2012-12-18 Thread Steve Langasek
On Tue, Dec 18, 2012 at 09:33:18PM -0500, Scott Kitterman wrote:

 One concrete example where UDD shines and the non-UDD workflow is
 inadequate is for sponsoring of package merges.  If someone hands me a
 branch that properly merges the new Debian version into the Ubuntu
 branch, I can review that with the standard bzr diff tools and ascertain
 that the sponsoree has done the merge correctly.  If someone hands me a
 debdiff for a Debian merge, that's useless; I effectively have to do the
 merge myself as part of the review, and no time is saved.

I should clarify here that I meant a merge of a new upstream version
packaged in Debian.  For packaging-only merges, debdiffs work fine.

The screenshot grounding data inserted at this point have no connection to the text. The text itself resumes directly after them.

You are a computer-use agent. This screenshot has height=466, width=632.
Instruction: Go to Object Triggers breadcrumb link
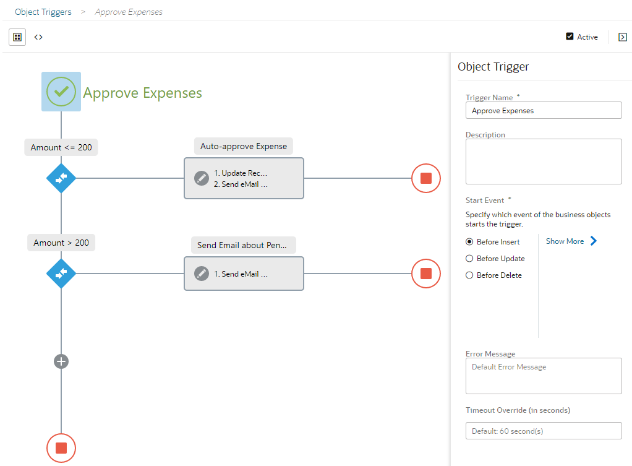[43, 12]
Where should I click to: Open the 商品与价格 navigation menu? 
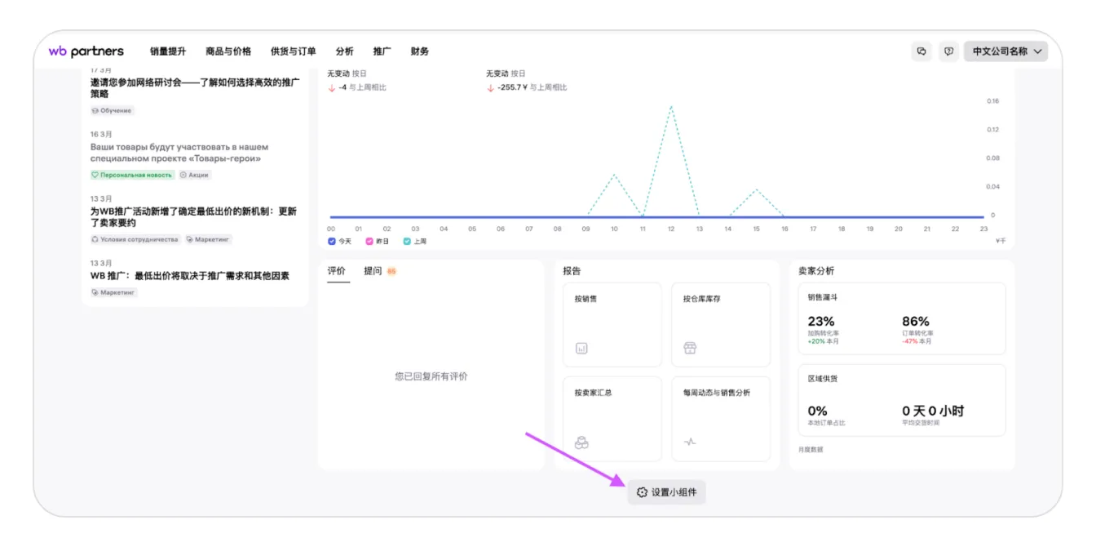coord(228,51)
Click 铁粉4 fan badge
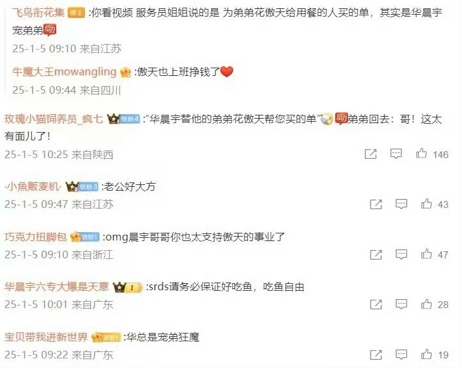Viewport: 463px width, 368px height. [130, 119]
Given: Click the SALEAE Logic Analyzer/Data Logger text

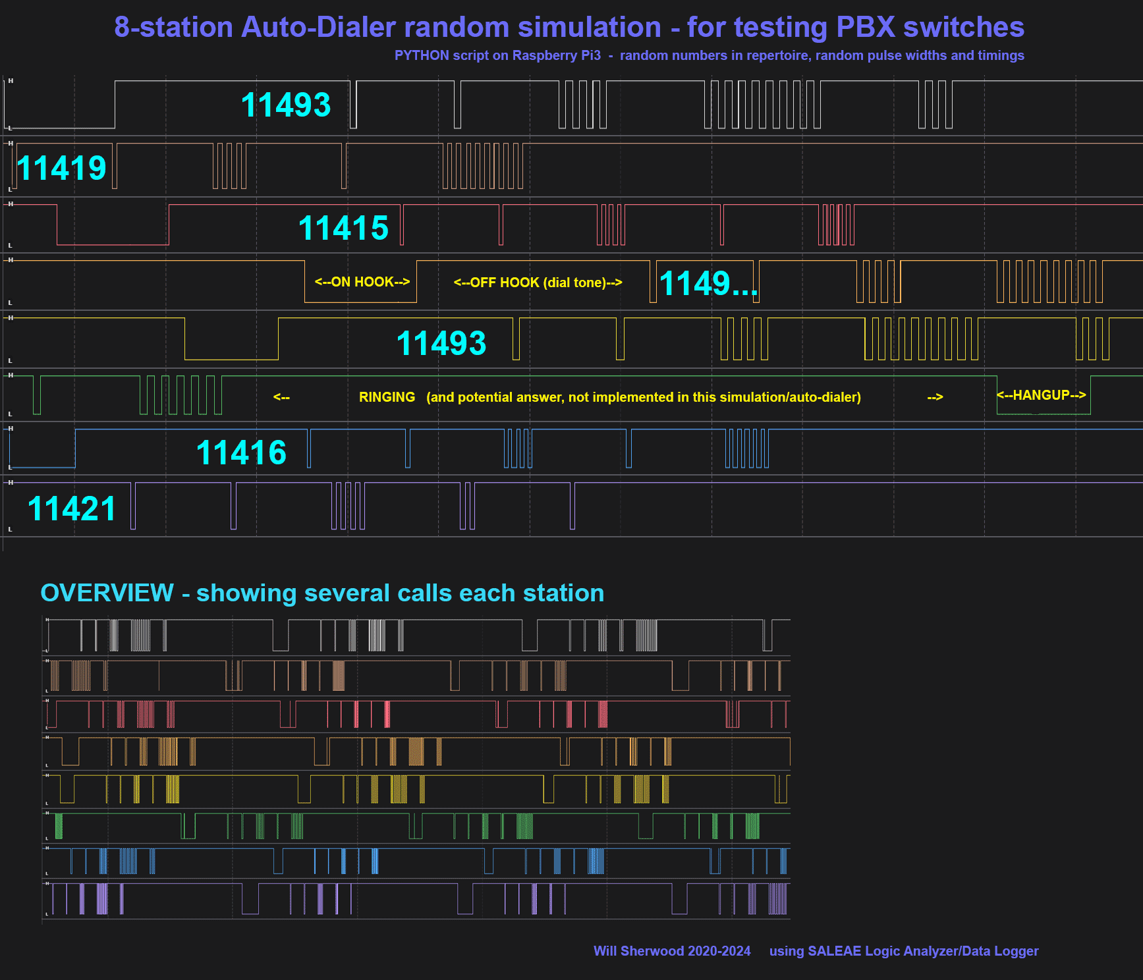Looking at the screenshot, I should [903, 951].
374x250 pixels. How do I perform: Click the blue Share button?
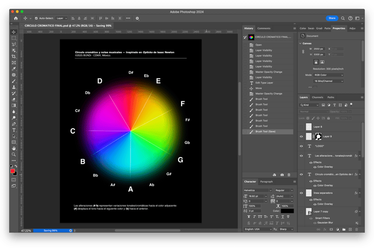(332, 18)
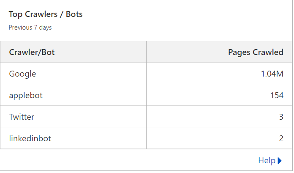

 It only works better if you are using UDD.  I agree that if your primary
 workflow is UDD based, then UDD branches are better.  If I get a branch
 it's as useless for me as a debdiff is for you.  When asked to sponsor
 things that have a branch, I generally decline or ask for a debdiff.

Your decision to boycott UDD doesn't make a UDD branch useless.  A debdiff
for a merge of a new upstream package version actually *is* useless and is a
waste of the sponsoree's time, for the stated reason that the review of
such a debdiff involves re-doing the merge myself.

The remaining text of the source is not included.